> _Data for the task_
..........
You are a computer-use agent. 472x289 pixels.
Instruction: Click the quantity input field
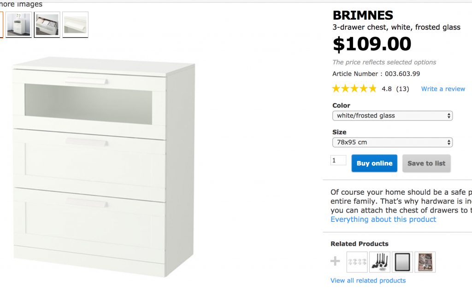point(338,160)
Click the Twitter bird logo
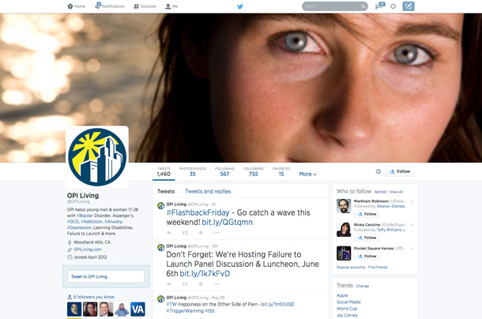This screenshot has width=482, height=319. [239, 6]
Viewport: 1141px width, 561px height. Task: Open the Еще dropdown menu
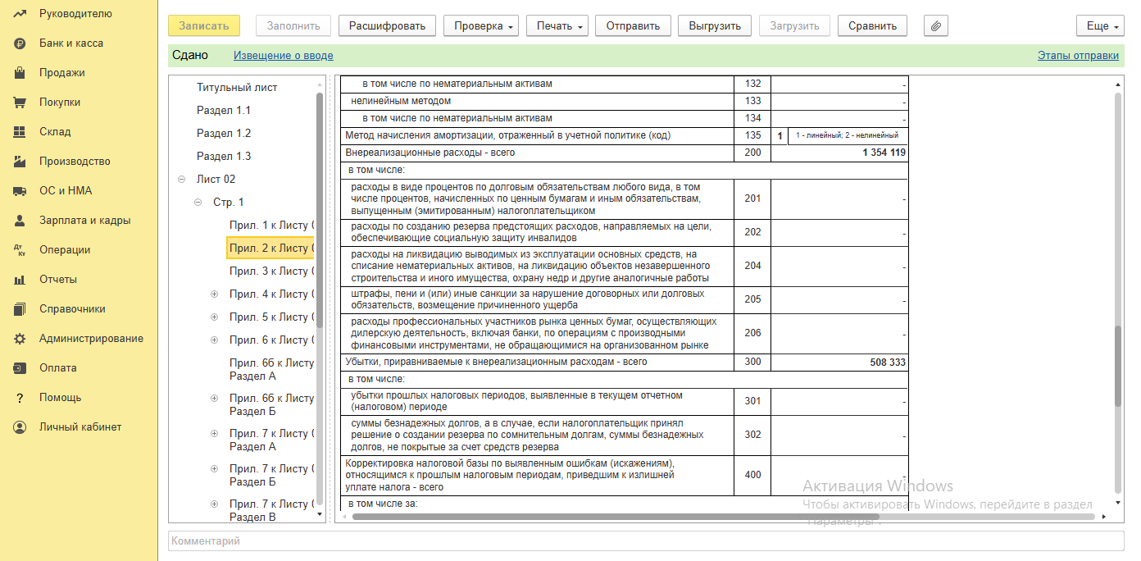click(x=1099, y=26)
..........
An exact copy of the entries above is needed, with the pictures removed.

> _Exercise answer_
You are a computer-use agent. 472x289 pixels.
Instruction: Click the quantity input field
point(338,160)
Click the Twitter bird logo
This screenshot has width=482, height=319. [239, 6]
Viewport: 1141px width, 561px height. Task: Open the Еще dropdown menu
click(x=1099, y=26)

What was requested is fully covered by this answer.